Study material Block Start
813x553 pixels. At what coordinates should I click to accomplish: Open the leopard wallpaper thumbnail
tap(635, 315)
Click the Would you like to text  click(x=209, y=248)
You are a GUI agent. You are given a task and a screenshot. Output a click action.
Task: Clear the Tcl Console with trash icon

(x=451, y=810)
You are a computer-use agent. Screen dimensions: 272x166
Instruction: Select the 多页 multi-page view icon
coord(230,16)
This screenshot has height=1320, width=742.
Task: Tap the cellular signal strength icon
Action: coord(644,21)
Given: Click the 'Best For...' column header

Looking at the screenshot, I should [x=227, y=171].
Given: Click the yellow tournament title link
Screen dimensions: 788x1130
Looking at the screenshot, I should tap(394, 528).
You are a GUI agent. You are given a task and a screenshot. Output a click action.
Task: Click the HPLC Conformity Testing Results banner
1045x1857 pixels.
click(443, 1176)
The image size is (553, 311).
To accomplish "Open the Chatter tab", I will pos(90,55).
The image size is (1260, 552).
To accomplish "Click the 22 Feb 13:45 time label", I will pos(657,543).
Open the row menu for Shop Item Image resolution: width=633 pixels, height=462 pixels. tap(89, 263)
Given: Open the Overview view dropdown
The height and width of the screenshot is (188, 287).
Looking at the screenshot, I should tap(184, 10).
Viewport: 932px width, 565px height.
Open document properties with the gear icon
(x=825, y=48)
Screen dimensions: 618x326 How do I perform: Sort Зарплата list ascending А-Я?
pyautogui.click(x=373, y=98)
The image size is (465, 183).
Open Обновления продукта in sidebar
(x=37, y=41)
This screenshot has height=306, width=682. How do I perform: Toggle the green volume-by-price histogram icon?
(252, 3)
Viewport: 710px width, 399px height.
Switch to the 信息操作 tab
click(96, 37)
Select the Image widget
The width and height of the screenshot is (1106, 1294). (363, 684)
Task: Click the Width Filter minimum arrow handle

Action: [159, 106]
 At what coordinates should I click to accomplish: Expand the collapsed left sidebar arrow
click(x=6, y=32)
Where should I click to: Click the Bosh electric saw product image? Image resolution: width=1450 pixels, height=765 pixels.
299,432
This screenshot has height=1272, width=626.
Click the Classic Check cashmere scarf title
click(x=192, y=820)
Study material Block End
_Task_
Every entry is to be repeated precisely as it stands.

_Result for this exercise_
813x553 pixels. At what coordinates should I click to accomplish: Open the leopard wallpaper thumbnail
tap(635, 315)
Click the Would you like to text  click(x=209, y=248)
You are a GUI agent. You are given a task and a screenshot. Output a click action.
Task: Clear the Tcl Console with trash icon

(x=451, y=810)
You are a computer-use agent. Screen dimensions: 272x166
Instruction: Select the 多页 multi-page view icon
coord(230,16)
This screenshot has height=1320, width=742.
Task: Tap the cellular signal strength icon
Action: coord(644,21)
Given: Click the 'Best For...' column header

Looking at the screenshot, I should [x=227, y=171].
Given: Click the yellow tournament title link
Screen dimensions: 788x1130
Looking at the screenshot, I should tap(394, 528).
You are a GUI agent. You are given a task and a screenshot. Output a click action.
Task: Click the HPLC Conformity Testing Results banner
1045x1857 pixels.
click(443, 1176)
The image size is (553, 311).
To accomplish "Open the Chatter tab", I will pos(90,55).
The image size is (1260, 552).
To accomplish "Click the 22 Feb 13:45 time label", I will pos(657,543).
Open the row menu for Shop Item Image resolution: width=633 pixels, height=462 pixels. tap(89, 263)
Given: Open the Overview view dropdown
The height and width of the screenshot is (188, 287).
Looking at the screenshot, I should tap(184, 10).
Viewport: 932px width, 565px height.
Open document properties with the gear icon
(x=825, y=48)
Screen dimensions: 618x326 How do I perform: Sort Зарплата list ascending А-Я?
pyautogui.click(x=373, y=98)
The image size is (465, 183).
Open Обновления продукта in sidebar
(x=37, y=41)
This screenshot has height=306, width=682. How do I perform: Toggle the green volume-by-price histogram icon?
(252, 3)
Viewport: 710px width, 399px height.
Switch to the 信息操作 tab
click(96, 37)
Select the Image widget
The width and height of the screenshot is (1106, 1294). (363, 684)
Task: Click the Width Filter minimum arrow handle

Action: [159, 106]
 At what coordinates should I click to accomplish: Expand the collapsed left sidebar arrow
click(x=6, y=32)
Where should I click to: Click the Bosh electric saw product image? Image resolution: width=1450 pixels, height=765 pixels.
299,432
This screenshot has height=1272, width=626.
Click the Classic Check cashmere scarf title
click(x=192, y=820)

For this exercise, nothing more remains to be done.